ElevenLabsとは?AI音声合成の最前線を担うプラットフォームの全貌

ElevenLabsは、2022年に創業されたAI音声合成スタートアップであり、現在世界で最も高品質な音声生成・音声クローン技術を提供するプラットフォームの一つとして広く認知されています。テキストを入力するだけで人間と区別がつかないほど自然な音声を生成できる技術は、コンテンツ制作・教育・ゲーム・カスタマーサービスなど多様な領域に革新をもたらしています。本記事では、ElevenLabsの概要・主要機能・料金プラン・競合比較・活用シーンから注意点まで、音声AI分野の実務に携わる立場から網羅的に解説します。

AIが生成する音声波形のイメージ。ElevenLabsはテキストから極めて自然な音声を生成する
AIが生成する音声波形のイメージ。ElevenLabsはテキストから極めて自然な音声を生成する

ElevenLabsの概要と背景

ElevenLabsは、ポーランド出身のMati StaniszewskiとPiotr Dabkowskiによって2022年に設立されたAI企業です。本社はニューヨークに置き、2024年には評価額10億ドルを超えるユニコーン企業となりました。Google・Palantir出身のエンジニアが中核を担い、深層学習ベースのTTS(Text-to-Speech)モデルを独自開発しています。

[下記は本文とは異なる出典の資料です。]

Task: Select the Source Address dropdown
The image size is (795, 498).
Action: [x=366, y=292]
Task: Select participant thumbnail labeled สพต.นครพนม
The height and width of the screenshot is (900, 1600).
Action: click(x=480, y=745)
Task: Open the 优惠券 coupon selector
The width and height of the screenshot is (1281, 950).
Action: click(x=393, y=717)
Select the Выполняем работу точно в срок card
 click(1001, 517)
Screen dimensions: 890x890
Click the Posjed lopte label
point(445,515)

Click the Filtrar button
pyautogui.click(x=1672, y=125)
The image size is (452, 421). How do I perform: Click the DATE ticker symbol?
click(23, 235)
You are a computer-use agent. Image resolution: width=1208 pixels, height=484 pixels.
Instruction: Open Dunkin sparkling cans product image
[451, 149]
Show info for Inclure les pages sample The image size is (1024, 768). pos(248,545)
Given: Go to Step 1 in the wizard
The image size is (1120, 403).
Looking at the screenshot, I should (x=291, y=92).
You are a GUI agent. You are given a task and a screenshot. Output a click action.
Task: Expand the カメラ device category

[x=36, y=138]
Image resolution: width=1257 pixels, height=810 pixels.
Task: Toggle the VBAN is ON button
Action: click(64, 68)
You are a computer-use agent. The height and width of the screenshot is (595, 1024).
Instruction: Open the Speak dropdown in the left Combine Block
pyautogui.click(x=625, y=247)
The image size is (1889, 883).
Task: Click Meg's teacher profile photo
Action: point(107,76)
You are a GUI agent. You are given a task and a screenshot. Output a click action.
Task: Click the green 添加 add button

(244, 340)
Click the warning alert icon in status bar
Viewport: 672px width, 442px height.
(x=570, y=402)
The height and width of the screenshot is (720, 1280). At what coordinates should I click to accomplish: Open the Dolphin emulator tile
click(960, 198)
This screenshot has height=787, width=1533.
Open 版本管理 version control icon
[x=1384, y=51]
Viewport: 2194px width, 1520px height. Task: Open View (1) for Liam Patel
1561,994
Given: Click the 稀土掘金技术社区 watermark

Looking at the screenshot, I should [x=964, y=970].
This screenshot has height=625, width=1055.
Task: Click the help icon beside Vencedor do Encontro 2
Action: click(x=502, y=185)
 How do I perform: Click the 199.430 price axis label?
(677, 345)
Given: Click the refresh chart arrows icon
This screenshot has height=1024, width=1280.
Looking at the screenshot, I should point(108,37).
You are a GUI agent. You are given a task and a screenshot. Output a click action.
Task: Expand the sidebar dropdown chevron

創業のきっかけは、既存の音声合成ツールが映画や吹き替えの品質に全く追いつけないという問題意識でした。「人間のナレーターと区別できない音声AIをつくる」というビジョンのもと、感情表現・抑揚・息継ぎまで再現するモデルを開発し、短期間で業界標準的な存在へと成長しました。

現在は個人クリエイターから大手メディア企業まで幅広いユーザーに利用されており、対応言語は2025年時点で30言語以上にのぼります。日本語にも正式対応しており、自然なイントネーションの日本語音声を生成できる点が国内での注目を集めています。

ElevenLabsの主要機能

テキスト読み上げ(Text to Speech)

最も基本的な機能が、テキストを入力して音声に変換するText to Speech(TTS)です。ElevenLabsのTTSが他サービスと一線を画す理由は、感情・話速・抑揚をコンテキストから自動判断して再現する点にあります。単に文字を読み上げるだけでなく、疑問文では語尾を上げる、感嘆符では興奮気味のトーンになるといった自然な変化が自動で加わります。

ウェブブラウザ上のエディタから直接操作でき、生成した音声はMP3・WAV形式でダウンロード可能です。APIを通じてアプリケーションやワークフローに組み込むことも容易で、開発者向けの利用も非常に多い機能です。

音声クローン(Voice Cloning)

ElevenLabsの中でも特に注目を集めるのが音声クローン機能です。数十秒〜数分程度の音声サンプルをアップロードするだけで、その声の特徴を学習したカスタム音声モデルを作成できます。クローンした音声はTTS機能と組み合わせて、任意のテキストをその「声」で読み上げさせることができます。

音声クローンには2種類あります。

  • Instant Voice Cloning(即時クローン):短いサンプル音声(1分前後)からすぐに音声モデルを生成。精度は標準的だがすぐに使える。
  • Professional Voice Cloning(プロフェッショナルクローン):30分以上の高品質な音声サンプルを使って精度の高いモデルを構築。有料上位プランで利用可能。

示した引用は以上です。